(Stored data entries)

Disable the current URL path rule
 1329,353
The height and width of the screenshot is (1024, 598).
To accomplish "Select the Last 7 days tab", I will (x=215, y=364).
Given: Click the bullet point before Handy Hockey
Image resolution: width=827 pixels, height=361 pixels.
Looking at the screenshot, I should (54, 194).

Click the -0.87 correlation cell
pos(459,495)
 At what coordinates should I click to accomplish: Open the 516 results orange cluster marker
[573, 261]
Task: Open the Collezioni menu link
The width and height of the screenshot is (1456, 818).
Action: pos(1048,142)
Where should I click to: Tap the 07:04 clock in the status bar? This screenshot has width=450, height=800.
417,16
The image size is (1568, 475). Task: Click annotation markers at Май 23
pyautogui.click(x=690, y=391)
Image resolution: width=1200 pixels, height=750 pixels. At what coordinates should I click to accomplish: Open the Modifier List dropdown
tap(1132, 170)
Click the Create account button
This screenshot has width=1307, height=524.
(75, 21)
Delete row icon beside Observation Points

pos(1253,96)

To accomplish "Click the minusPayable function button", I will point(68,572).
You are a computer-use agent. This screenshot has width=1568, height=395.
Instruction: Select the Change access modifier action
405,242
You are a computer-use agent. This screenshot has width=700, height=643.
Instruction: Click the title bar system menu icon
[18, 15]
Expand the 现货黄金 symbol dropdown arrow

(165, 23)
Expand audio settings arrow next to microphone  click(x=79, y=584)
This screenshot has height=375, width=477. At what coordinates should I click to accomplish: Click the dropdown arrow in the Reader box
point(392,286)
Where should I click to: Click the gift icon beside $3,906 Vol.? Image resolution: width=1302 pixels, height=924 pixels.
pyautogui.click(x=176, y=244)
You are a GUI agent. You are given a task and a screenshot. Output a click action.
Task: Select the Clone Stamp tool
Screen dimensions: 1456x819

* _Task brief_
Reproduce each entry word for word.

* _Written answer_
Disable the current URL path rule
 1329,353
The height and width of the screenshot is (1024, 598).
To accomplish "Select the Last 7 days tab", I will (x=215, y=364).
Given: Click the bullet point before Handy Hockey
Image resolution: width=827 pixels, height=361 pixels.
Looking at the screenshot, I should (54, 194).

Click the -0.87 correlation cell
pos(459,495)
 At what coordinates should I click to accomplish: Open the 516 results orange cluster marker
[573, 261]
Task: Open the Collezioni menu link
The width and height of the screenshot is (1456, 818).
Action: pos(1048,142)
Where should I click to: Tap the 07:04 clock in the status bar? This screenshot has width=450, height=800.
417,16
The image size is (1568, 475). Task: Click annotation markers at Май 23
pyautogui.click(x=690, y=391)
Image resolution: width=1200 pixels, height=750 pixels. At what coordinates should I click to accomplish: Open the Modifier List dropdown
tap(1132, 170)
Click the Create account button
This screenshot has width=1307, height=524.
(75, 21)
Delete row icon beside Observation Points

pos(1253,96)

To accomplish "Click the minusPayable function button", I will point(68,572).
You are a computer-use agent. This screenshot has width=1568, height=395.
Instruction: Select the Change access modifier action
405,242
You are a computer-use agent. This screenshot has width=700, height=643.
Instruction: Click the title bar system menu icon
[18, 15]
Expand the 现货黄金 symbol dropdown arrow

(165, 23)
Expand audio settings arrow next to microphone  click(x=79, y=584)
This screenshot has height=375, width=477. At what coordinates should I click to accomplish: Click the dropdown arrow in the Reader box
point(392,286)
Where should I click to: Click the gift icon beside $3,906 Vol.? Image resolution: width=1302 pixels, height=924 pixels.
pyautogui.click(x=176, y=244)
You are a GUI agent. You are given a task and a screenshot. Output a click action.
Task: Select the Clone Stamp tool
Screen dimensions: 1456x819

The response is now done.